Dataset records:
═══
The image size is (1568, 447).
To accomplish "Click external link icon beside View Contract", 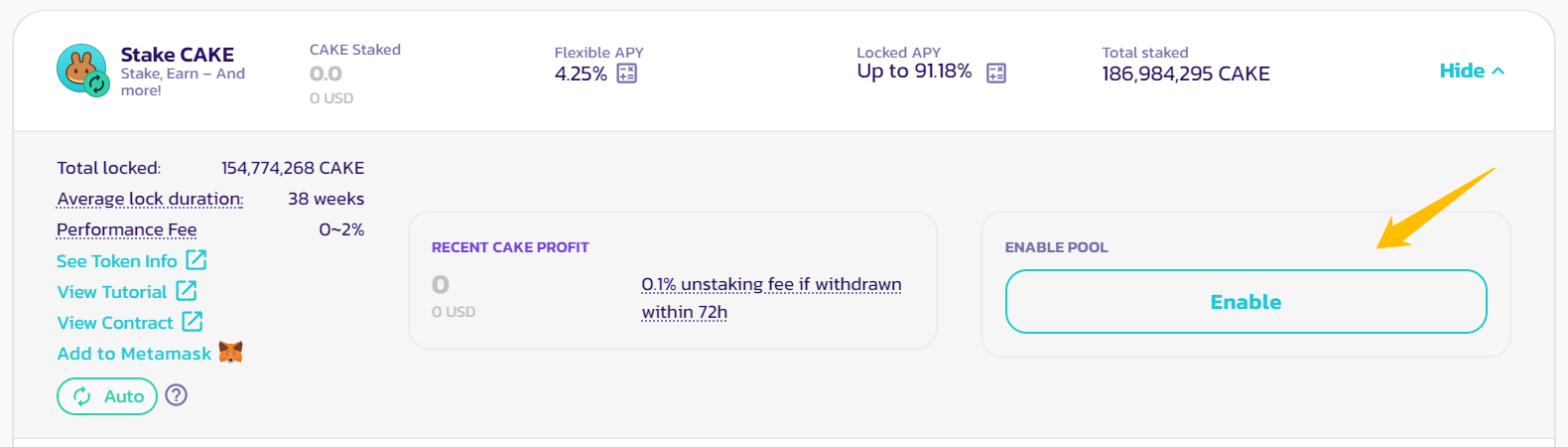I will pyautogui.click(x=193, y=322).
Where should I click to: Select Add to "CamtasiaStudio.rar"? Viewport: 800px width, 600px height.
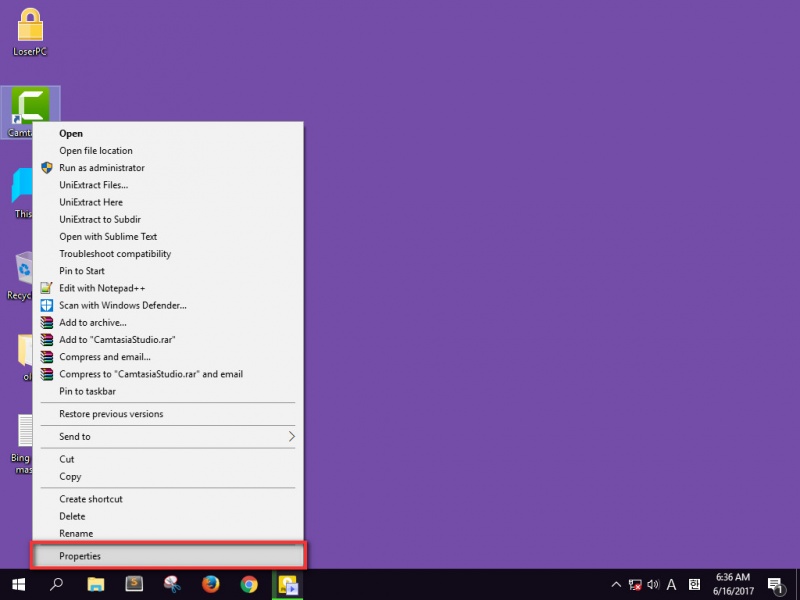[x=117, y=340]

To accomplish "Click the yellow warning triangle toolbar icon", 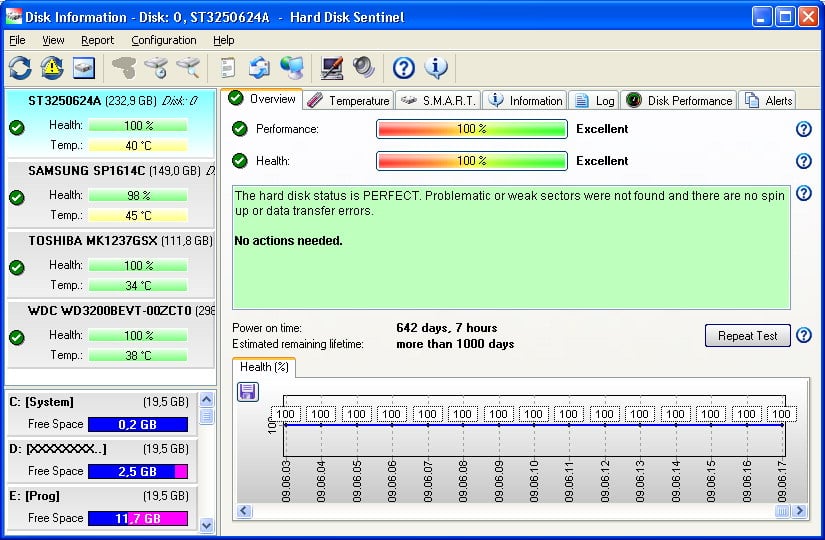I will tap(52, 68).
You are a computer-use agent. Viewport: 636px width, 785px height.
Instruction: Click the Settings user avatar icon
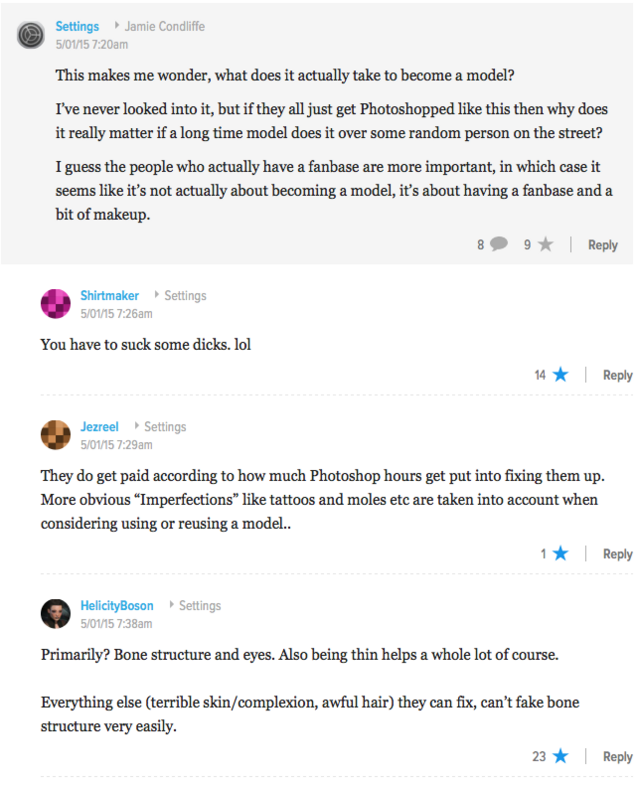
═══
- _What to produce_:
Starting with the line that contains "You are a computer-use", repeat each line exactly through the last line of the data above, and nothing more; the pictures stay out.

- _Answer_:
You are a computer-use agent. Viewport: 636px width, 785px height.
Instruction: Click the Settings user avatar icon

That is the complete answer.